I have only visited South Africa twice. Once was when The One and I celebrated our marriage with a thouroughly enjoyable honeymoon and once with a rather under-appreciated professional trip to begin the process of opening an office in Johannesburg.

It is a big, colourful, beautiful country with a great variety of scenery, culture, food and wildlife, that we experienced only a small proportion even if we did drive 2,000 miles whilst there. On that first trip, a few years before I started a formal interest in wine, we visited a single winery. If we return, that number will increase significantly.

Looking for a white S, I remembered that the grape used to make The One's most favoured wine, Vouvray, which is known as Chenin Blanc in the Loire and elsewhere, is widely grown in the rainbow nation but known there as Steen. So:

Week S (2021) First Cape Bush Vine Chenin Blanc 2019. £7.79 Waitrose.

I also wanted to choose a South African wine as a small act of solidarity with a national industry that has suffered badly throughout the pandemic, with alcohol sales having been temporarily banned. I will raise a glass to their speedy recovery to full production and sales.

First Cape is a brand initiated by a group of 38 growers in 2001 and now uses grapes grown in more than 200 farms. The are centred in the Breede Valley in the Western Cape province, to the east of the arguably more well-known areas of Stellenbosch and Paarl.  It is surrounded by mountains on three sides which provide protection from the winds coming off the Atlantic Ocean, and leading to hot dry summers. The valley floor is where the high-cropping grapes used in generic wines and for distilling are grown and, I suspect, is where the grapes whose juice has reached this bottle were grown.

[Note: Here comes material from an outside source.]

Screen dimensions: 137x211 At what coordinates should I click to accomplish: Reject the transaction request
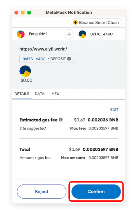(42, 191)
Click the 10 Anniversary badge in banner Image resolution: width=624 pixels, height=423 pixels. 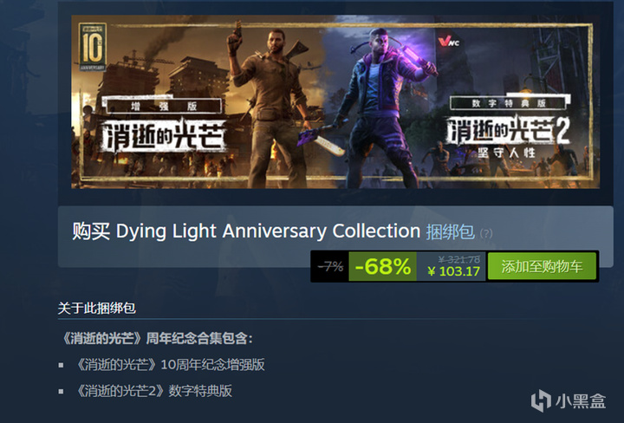click(x=93, y=47)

I suspect this because although this is a pleasant wine, with quite prounounced flavours of stone fruits and some tropical fruits, it is a little lacking in acidity and complexity. For the price this is not unreasonable and it is very drinkable. I just leaves me a bit underwhelmed.  It doesn't have the sweetness of a Vouvray but isn't really dry either.

There is peach and apricot, a hint of pineapple and even something lightly peppery, but reminiscent of the diluted juice from canned fruit. There is nothing wrong with it and if it was a sunny day a chilled glass of this would slip down very easily, just not memorably.

It's ok, which is to damn it with feint praise. I could buy it again, but probably won't.